Securing Your Endpoints

There are two separate security jobs for any webhook endpoint:

  1. control who is allowed to reach the endpoint at all
  2. verify that a request claiming to be from YunoJuno is genuine

You should do both.

YunoJuno supports two practical ways to protect the endpoint itself:

  • API headers
  • HTTP Basic Auth

We recommend API headers.

Why we recommend API headers

API headers are usually the better operational choice because they:

  • avoid putting credentials into the URL, as URLs appear in user interfaces and can get shared, leading to unintentional leaks
  • are easier to rotate cleanly
  • work better with reverse proxies, API gateways, and load balancers
  • are usually easier to inspect and manage in production

A common pattern is a shared secret header such as:

Authorization: Bearer <your-shared-token>

or a dedicated custom header such as:

X-Webhook-Auth: <your-shared-token>

HTTP Basic Auth

HTTP Basic Auth is also supported if your infrastructure expects it.

It is simple and widely understood, but it is usually less flexible than API headers and can be awkward to rotate if the credential is embedded into the endpoint URL or managed in multiple places.

Use it if your environment requires it, not because it is the preferred default.

Endpoint authentication is not enough on its own

Header auth or Basic Auth only controls whether a request can reach your service.

You should still verify the webhook signature on every request. Signature verification is what proves:

  • the request really came from YunoJuno
  • the body was not tampered with in transit
  • the timestamp is recent enough to reduce replay risk

Signature headers

Each webhook request includes three signature-related headers:

  • svix-id
  • svix-timestamp
  • svix-signature

YunoJuno also gives you a signing secret for each endpoint in the webhook portal. Keep that secret server-side.

Verification rules

To verify a request:

  1. read the raw request body exactly as received
  2. build the signed content as {svix-id}.{svix-timestamp}.{raw_body}
  3. calculate an HMAC-SHA256 signature using your endpoint signing secret
  4. compare your calculated signature against the values in svix-signature
  5. reject the request if the timestamp is too old for your tolerance window

Raw body matters

Do not parse and re-serialize the JSON before verification.

Signature verification must use the exact raw body bytes that arrived over HTTP. If your framework automatically parses JSON for you, make sure the webhook route reads the raw body before any transformation happens.

Manual verification shape

This is the core logic:

signed_content = svix-id + "." + svix-timestamp + "." + raw_body
expected_signature = base64(hmac_sha256(secret, signed_content))

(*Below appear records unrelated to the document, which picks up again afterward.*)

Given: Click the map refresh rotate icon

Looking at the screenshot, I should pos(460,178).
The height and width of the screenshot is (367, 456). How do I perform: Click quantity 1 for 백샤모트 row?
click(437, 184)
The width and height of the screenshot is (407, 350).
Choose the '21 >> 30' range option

The svix-signature header can contain multiple signatures. Your calculated value only needs to match one of them.

Timestamp checks

You should also check that svix-timestamp is within a small tolerance window of your current system time.

That protects you against replay of old requests. A five minute tolerance is a sensible default for most integrations.

Response handling

If authentication or signature verification fails, return a non-2xx response and log the reason internally.

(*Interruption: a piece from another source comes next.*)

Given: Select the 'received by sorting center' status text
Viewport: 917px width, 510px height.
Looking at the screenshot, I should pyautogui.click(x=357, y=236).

If verification succeeds, acknowledge the request with a 2xx response as soon as the event has been safely accepted by your system. Do not hold the HTTP response open while long-running downstream work completes.

For most integrations, the best setup is:

  • HTTPS endpoint
  • API header authentication
  • signature verification on every request
  • idempotent event handling keyed by the webhook message ID
  • fast 2xx acknowledgement once the message is safely queued or persisted

That combination is the most robust pattern for both security and delivery reliability.